The correlation-based network was used to identify whether the pattern of connectivity between the microbiomes from the different bacterial soil communities varies depending on the influence of the rhizosphere of each vine variety. Only correlations above 0.75 and p-value <0.001 were used for the construction of the network. Graphical analysis and the generation of topologies were carried out using the open-access software Gephi v. 0.9.2. Analyses were carried out in R environment, mainly supported by ‘phyloseq’ v.1.30.0 [26], ‘vegan’ (v.2.5–6) [28], ‘ampvis2’ (v.2.5.5) [29], and ‘microeco’ (v.0.14.0) packages and dependencies. All p-values were corrected by the false discovery rate method [30] to avoid the inflation of Type-I error due to multiple tests.

3. Results

3.1. Microbial community diversity and composition

Sequencing of the bacterial community present in grapevine soils resulted in a total of 9,823,516 reads. After quality control, filtering process and removal of chimeras and contaminants, a total of 3,741,879 reads remained. The rarefaction curves in Fig. S1 indicate that all samples have been sufficiently sequenced to cover bacterial diversity in soil samples. The microbial taxonomic composition of soil samples, using only classified ASV, encompasses a total of 46 phyla, 124 classes, 297 orders, 393 families, 1151 generas, and 500 species (Table S2).

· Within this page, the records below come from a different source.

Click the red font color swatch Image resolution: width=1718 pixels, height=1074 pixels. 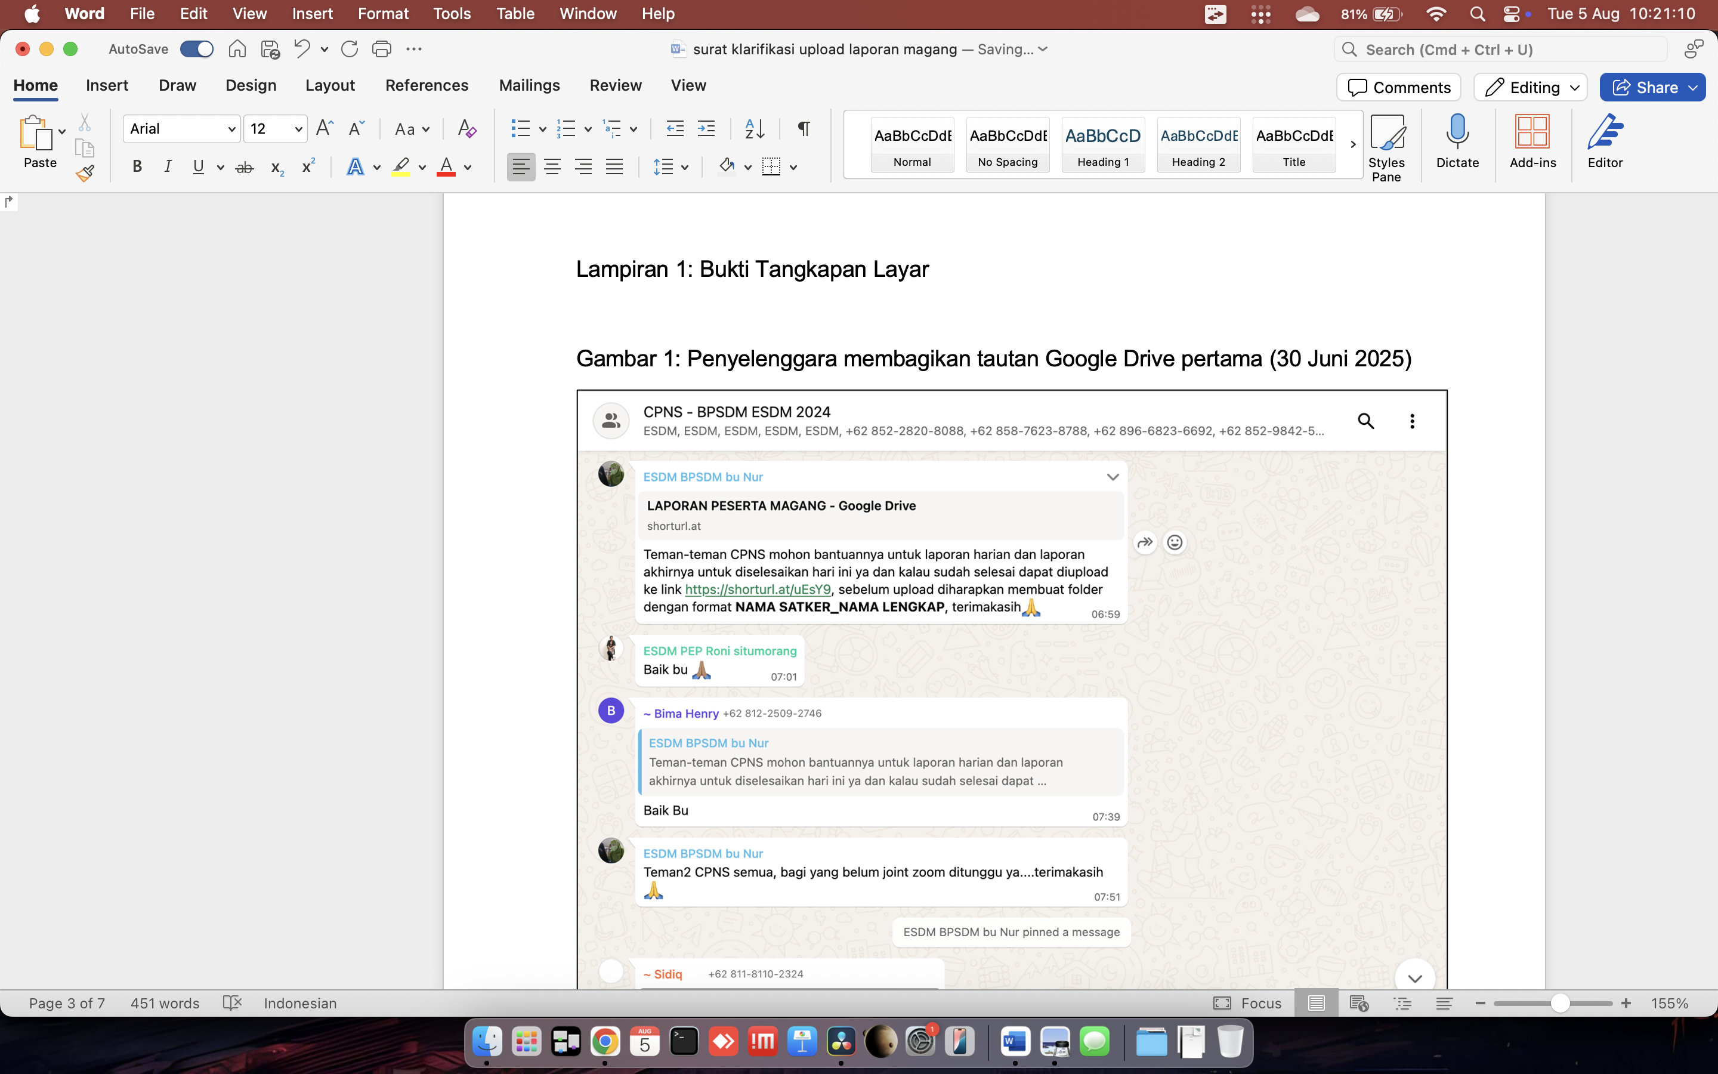(x=446, y=168)
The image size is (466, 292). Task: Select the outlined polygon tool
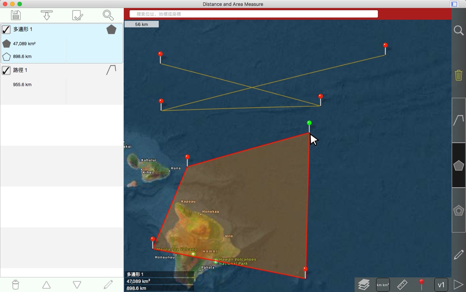pyautogui.click(x=458, y=210)
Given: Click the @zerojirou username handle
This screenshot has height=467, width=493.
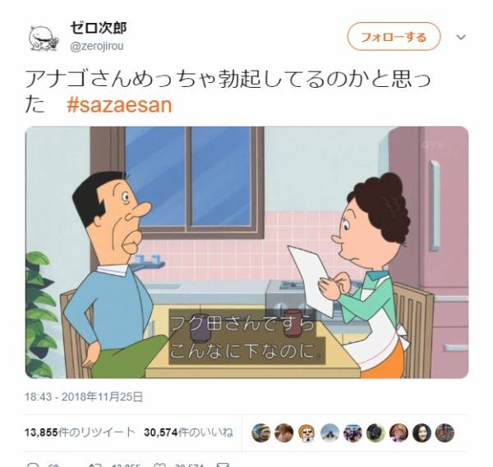Looking at the screenshot, I should tap(97, 46).
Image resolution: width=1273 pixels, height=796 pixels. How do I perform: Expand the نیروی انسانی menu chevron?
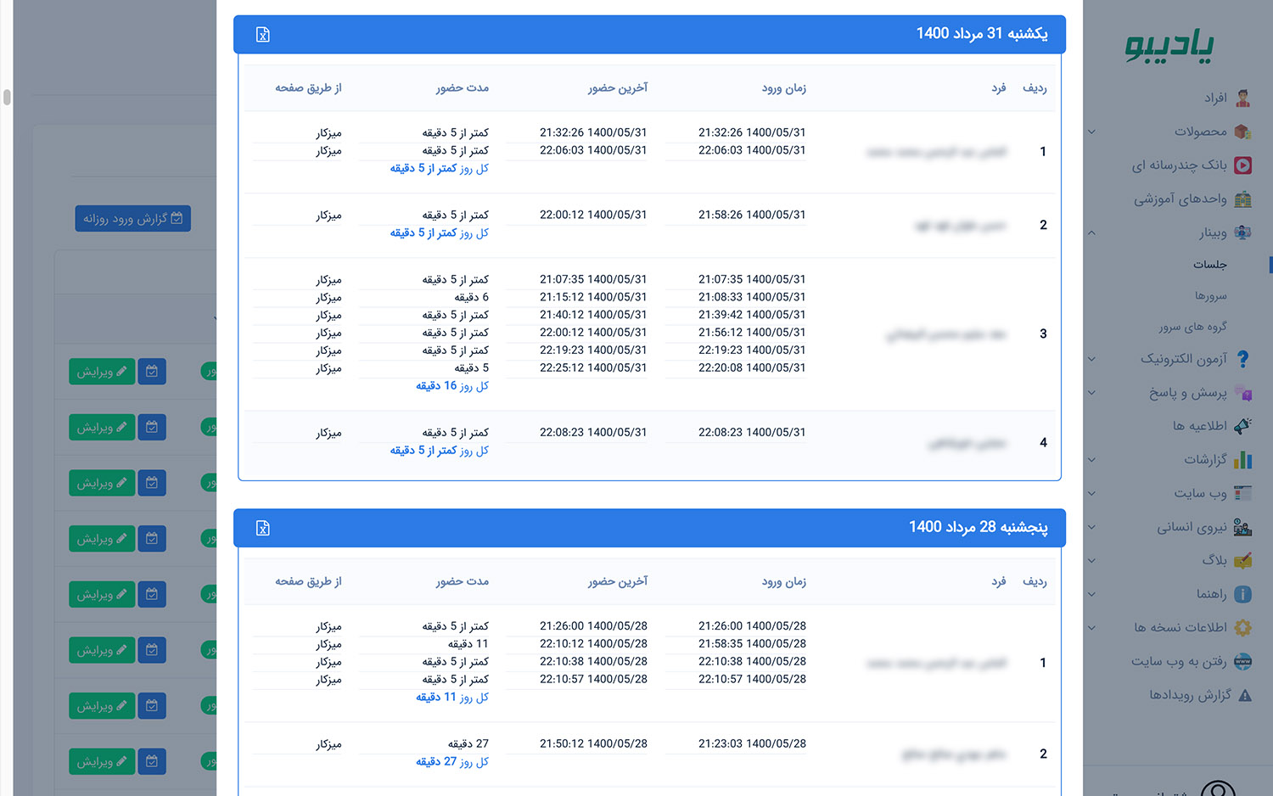1092,527
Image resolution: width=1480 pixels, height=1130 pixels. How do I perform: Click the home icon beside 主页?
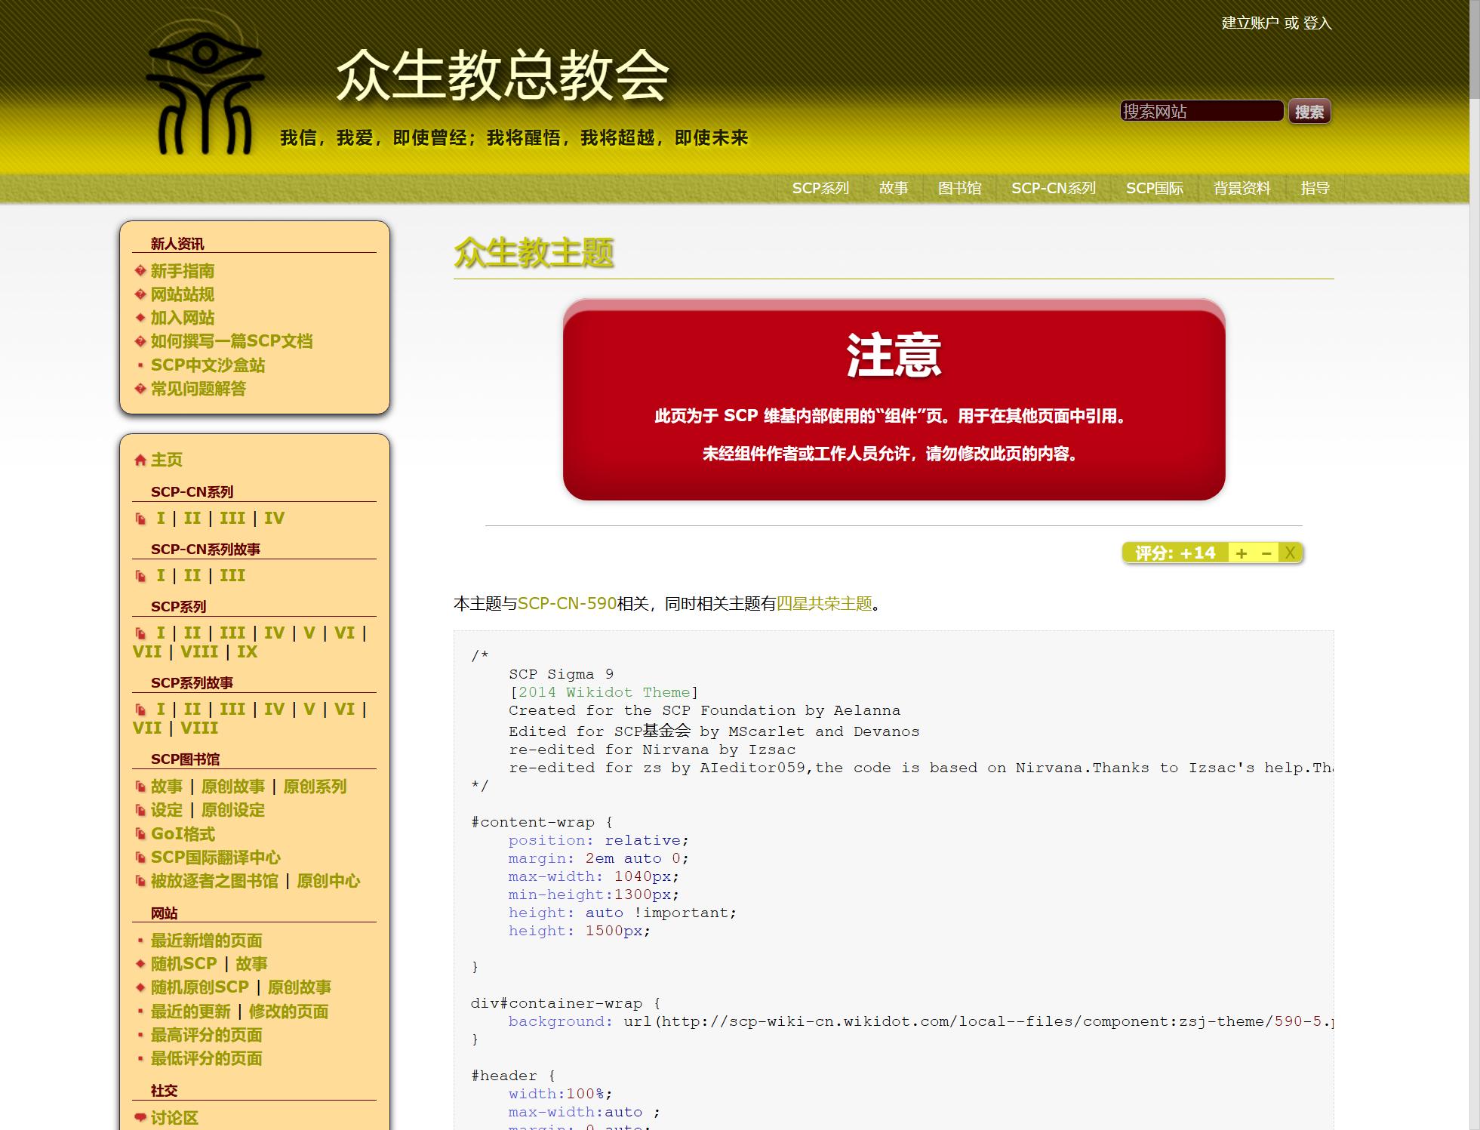pos(140,460)
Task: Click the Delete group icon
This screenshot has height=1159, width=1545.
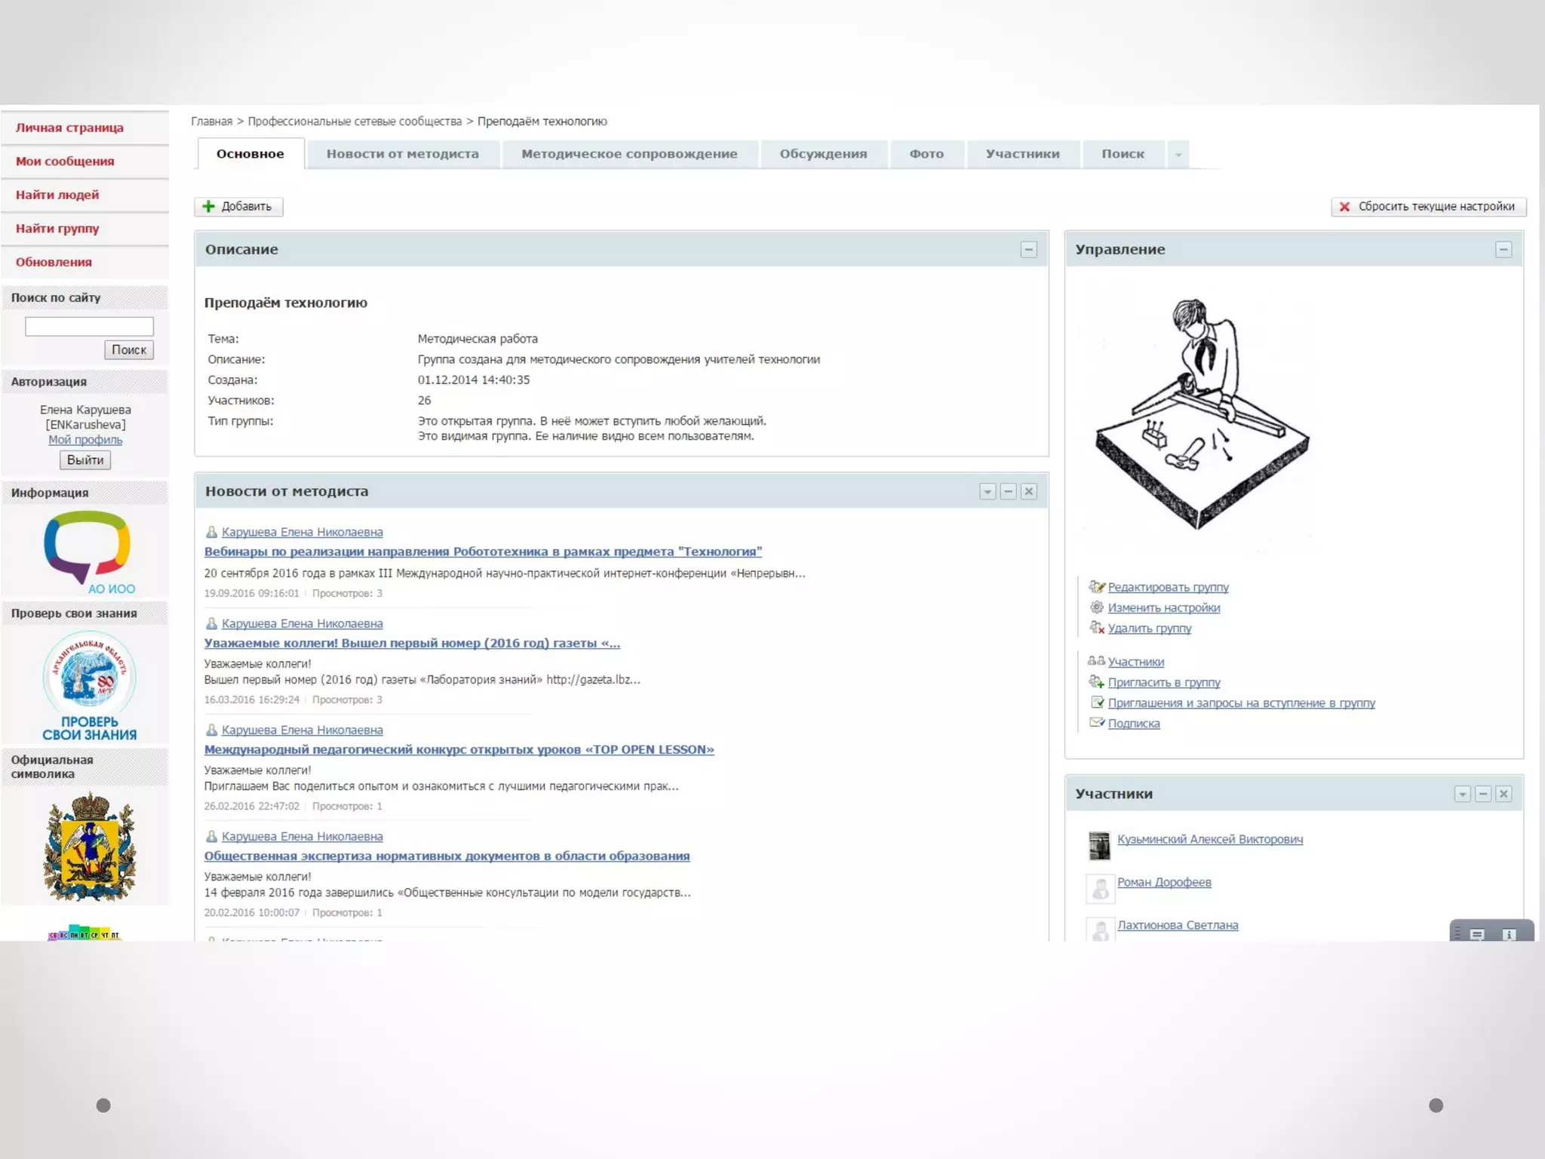Action: tap(1096, 628)
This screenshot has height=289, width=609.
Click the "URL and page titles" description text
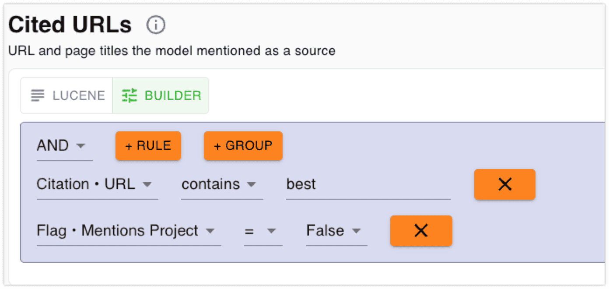click(172, 51)
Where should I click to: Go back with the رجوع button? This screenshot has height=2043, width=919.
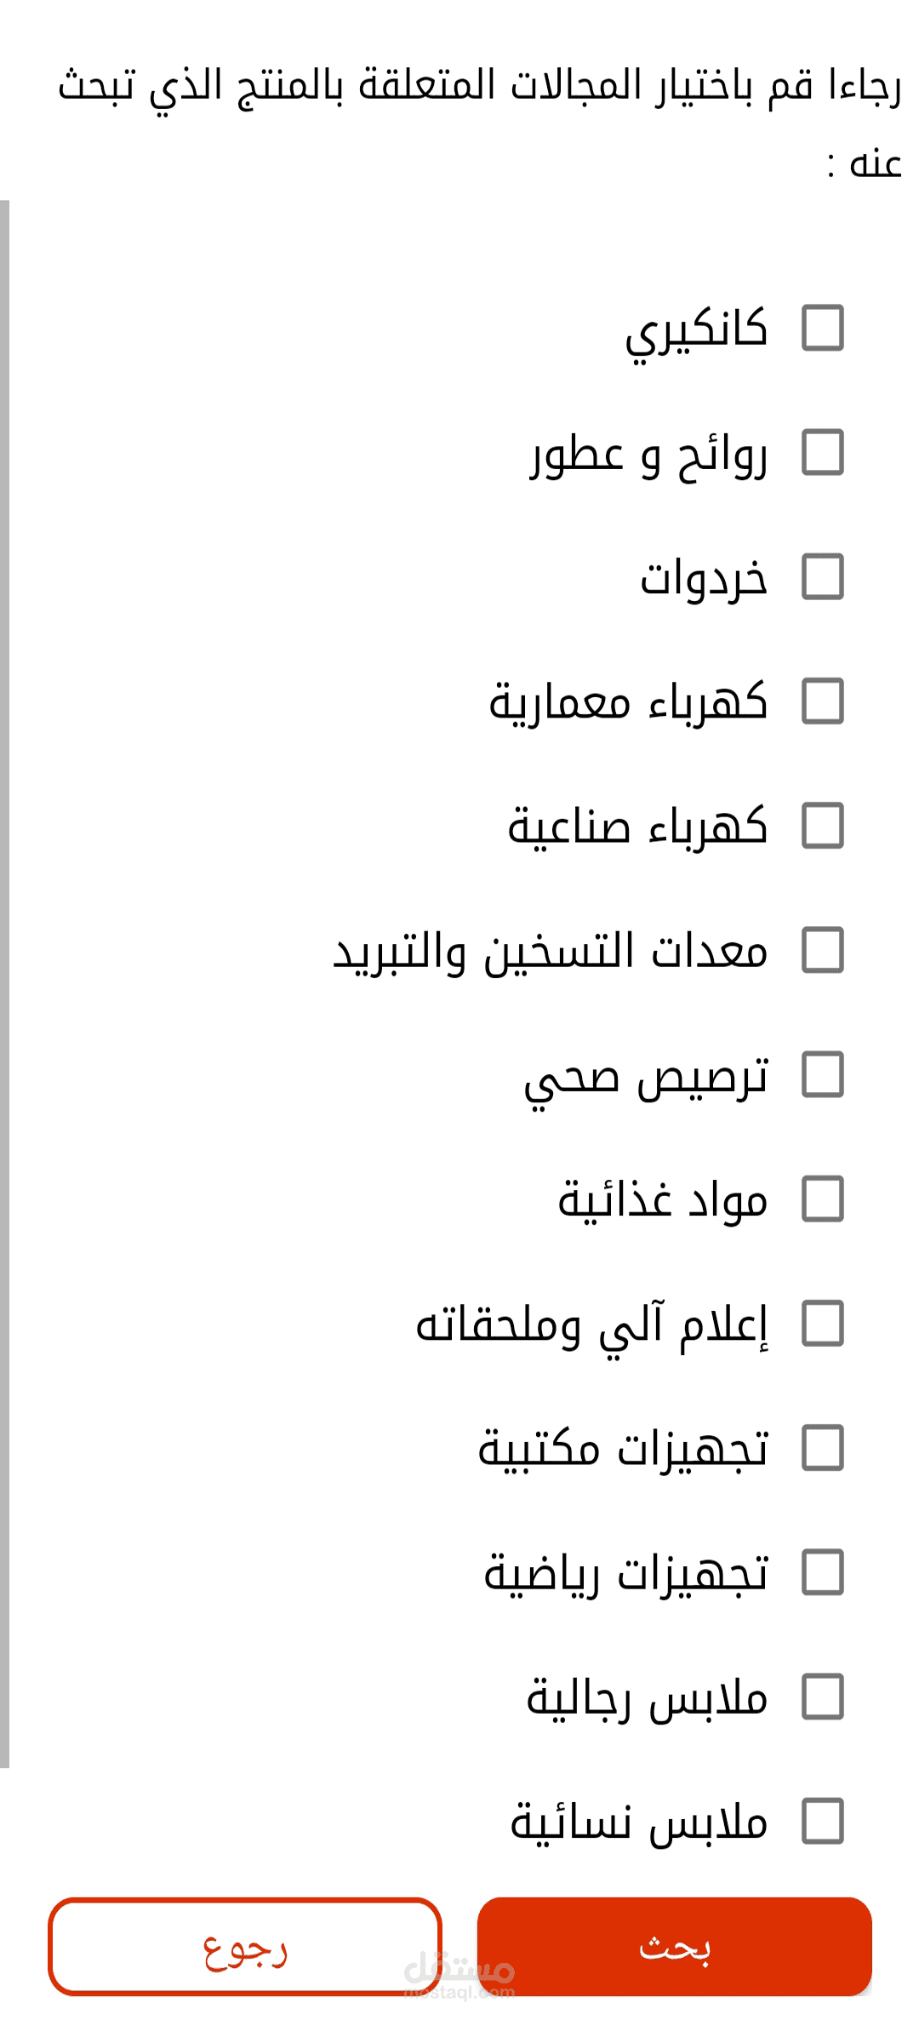coord(245,1947)
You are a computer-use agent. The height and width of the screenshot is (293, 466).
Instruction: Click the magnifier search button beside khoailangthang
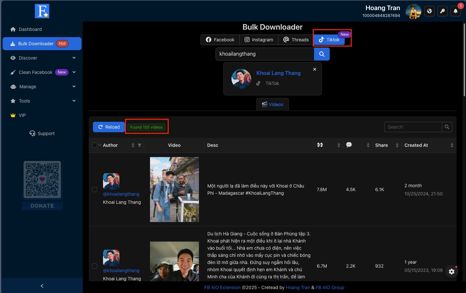click(x=322, y=54)
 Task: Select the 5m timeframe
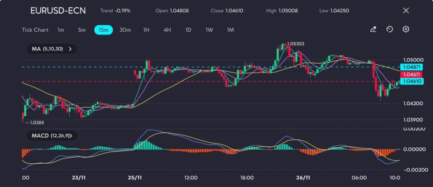(82, 30)
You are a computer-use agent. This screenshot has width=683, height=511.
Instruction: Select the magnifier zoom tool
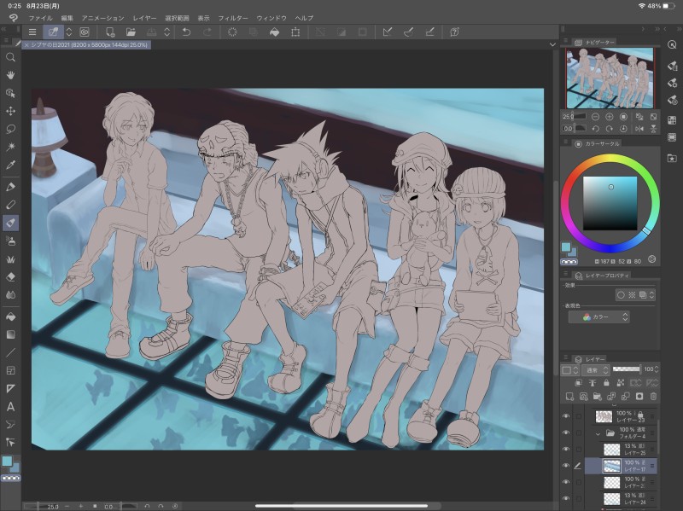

The bacterial communities were dominated by Proteobacteria (26 %), Actinobacteria (20 %), Acidobacteria (19 %) phylum (Table S2). The most abundant orders of bacteria in all sampling locations and cultivars were Burkholderiales, Rhizobiales and Vicinamibacterales (Fig. 2).

Fig. 2.

Fig. 2

Relative abundance of soil microbiota by grape variety and location, ranked by Order and their related Classes. The relative abundance of the top 20 groups are presented.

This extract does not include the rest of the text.